The Galaxy S20 Ultra’s “nona binning”

Samsung Galaxy S20 Ultra

The Galaxy S20 Ultra is the logical progression of the pixel binning methodology. Up until now, phones using high megapixel sensors have used 2×2 binning to combine four pixels into one. This lets the effective pixel size be doubled from 0.8 micron to 1.6 micron, for example. With a 108MP sensor, though, there is potential for binning of even more pixels at once. 4-in-1 pixel binning will result in a 27MP pixel binned mode, which is still arguably too large for general photos. Also, 27MP photos at an effective 1.6 micron pixel size are good, but what if you could have 12MP photos at an effective pixel size of 2.4 micron?

Samsung achieves an effective pixel size of 2.4 micron by using 3×3 pixel binning, combining nine pixels into a single pixel at the sensor level. “Nona binning” is nothing but the company’s marketing term for 3×3 binning. This will combine nine relatively noisy pixels into one big and clean superpixel, which would theoretically further enhance low light sensitivity.  A 2.4 micron effective pixel size is unheard of in smartphone cameras. The only parallel is OmniVison’s 48MP OV48C image sensor, which launched at CES. It outputs standard Bayer photos and has a 1.2 micron pixel size that uses near-pixel binning to achieve 12MP photos with a 2.4 micron pixel size. While it has great specifications, it hasn’t made its way to any shipping phone yet.

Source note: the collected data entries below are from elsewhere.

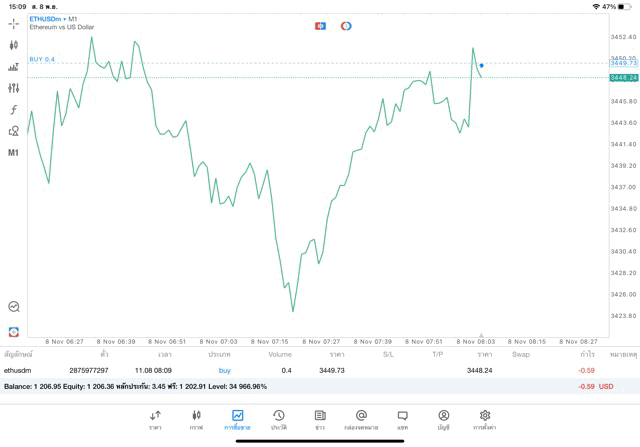Open the indicators list icon

[14, 66]
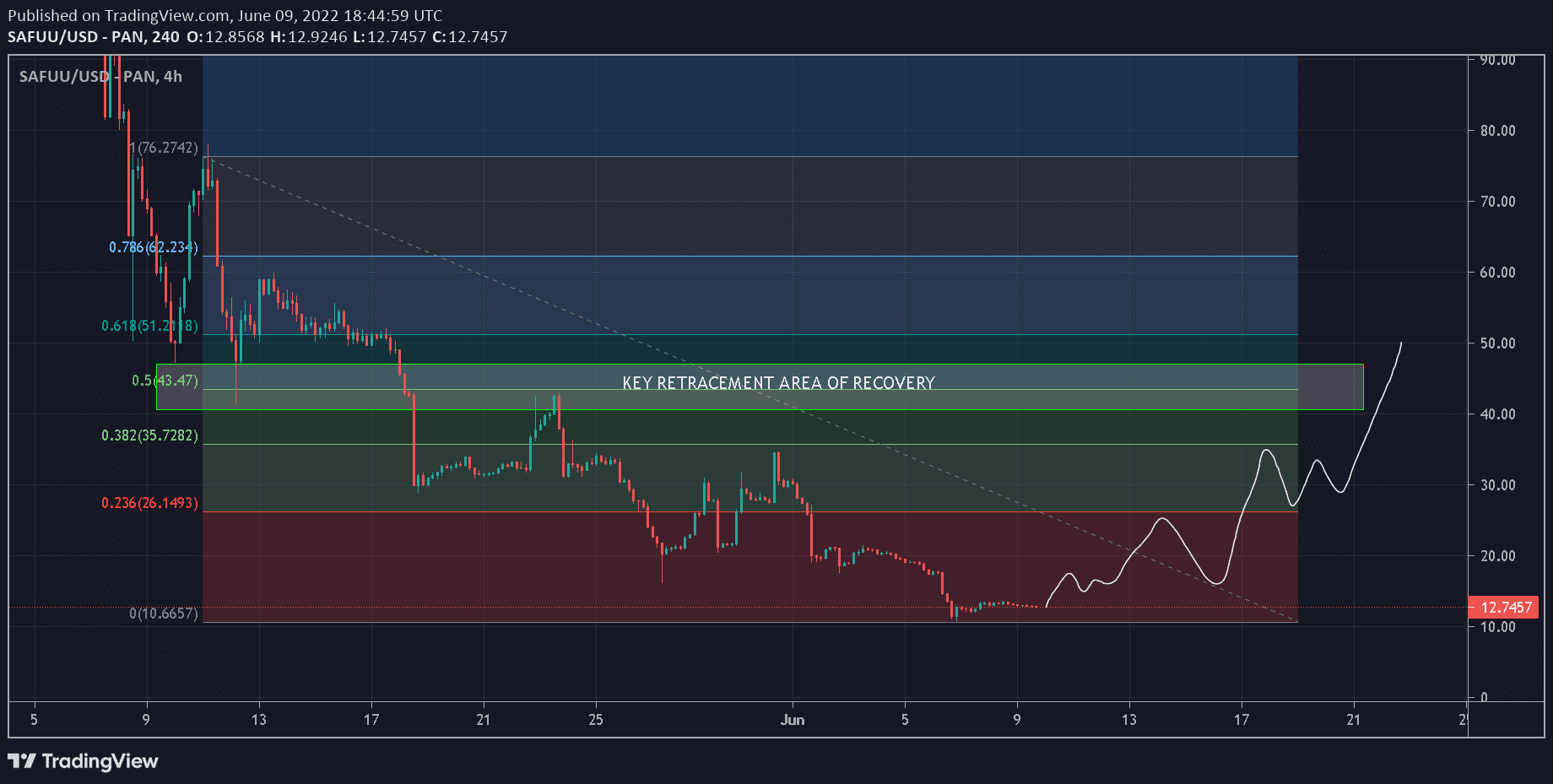Click the 25 date label on time axis
The height and width of the screenshot is (784, 1553).
pos(596,720)
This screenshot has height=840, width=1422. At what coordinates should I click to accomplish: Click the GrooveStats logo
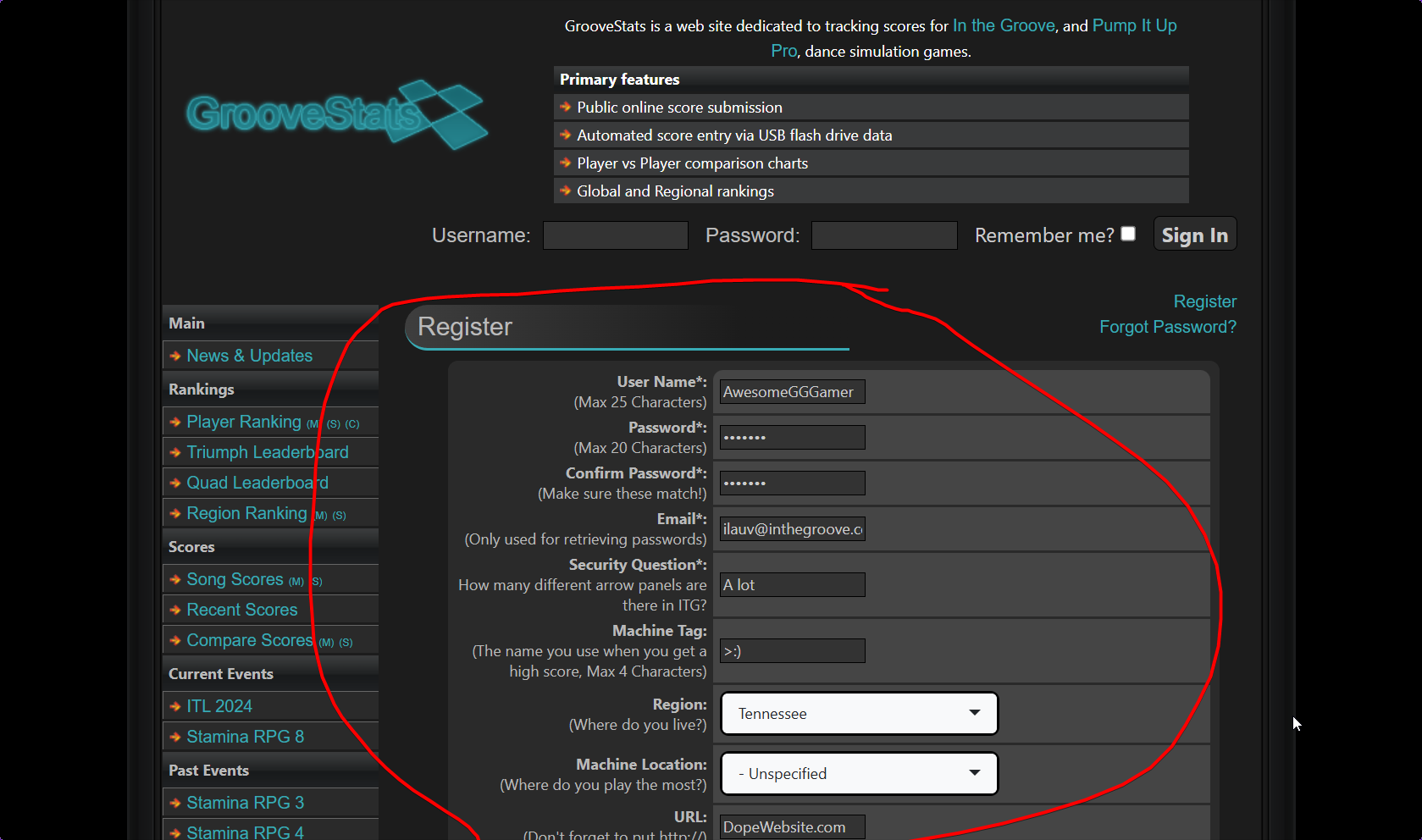[336, 114]
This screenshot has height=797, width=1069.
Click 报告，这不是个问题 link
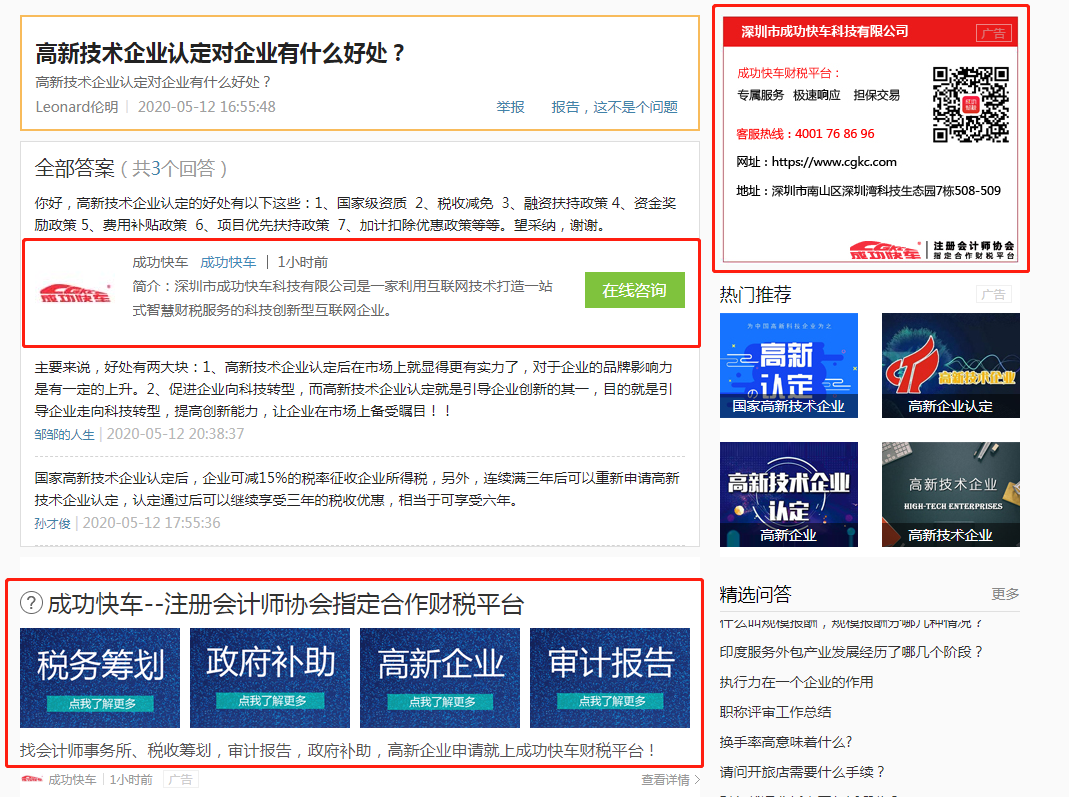(614, 107)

Samsung’s approach, therefore, is theoretically the best of both worlds. The phone will dynamically shift between a high-resolution 108MP mode and a 12MP nona pixel binned mode, according to the company. In daylight, it should be able to take ultra-high-resolution 108MP photos to capture far-off details and for more effective cropping, if the image processing is up to scratch. In low light, it will dynamically shift to a 12MP mode, using 9-in-1 pixel binning. Low light photography is affected far more by the pixel size than resolution. On a theoretical level, 3×3 pixel binning in low light makes much more sense than 2×2 binning, even as the resolution is dropped from 27MP (2×2 binning) to 12MP (3×3 binning).

Thus, the 108MP sensor of the Galaxy S20 Ultra doesn’t have any weaknesses on paper. In fact, it should turn out to be a new image quality champion in daylight as well as in low light. While we reserve judgment until we have tested the phone ourselves, Samsung has made the right decisions on paper. I personally have no doubt that if the execution is carried out well, more vendors using 108MP sensors will migrate to 9-in-1 pixel binning from 4-in-1 binning to achieve better photos in low light. The Galaxy S20 Ultra is definitely an interesting phone, and it makes us hopeful that smartphone camera performance and image quality will take another step forward this year.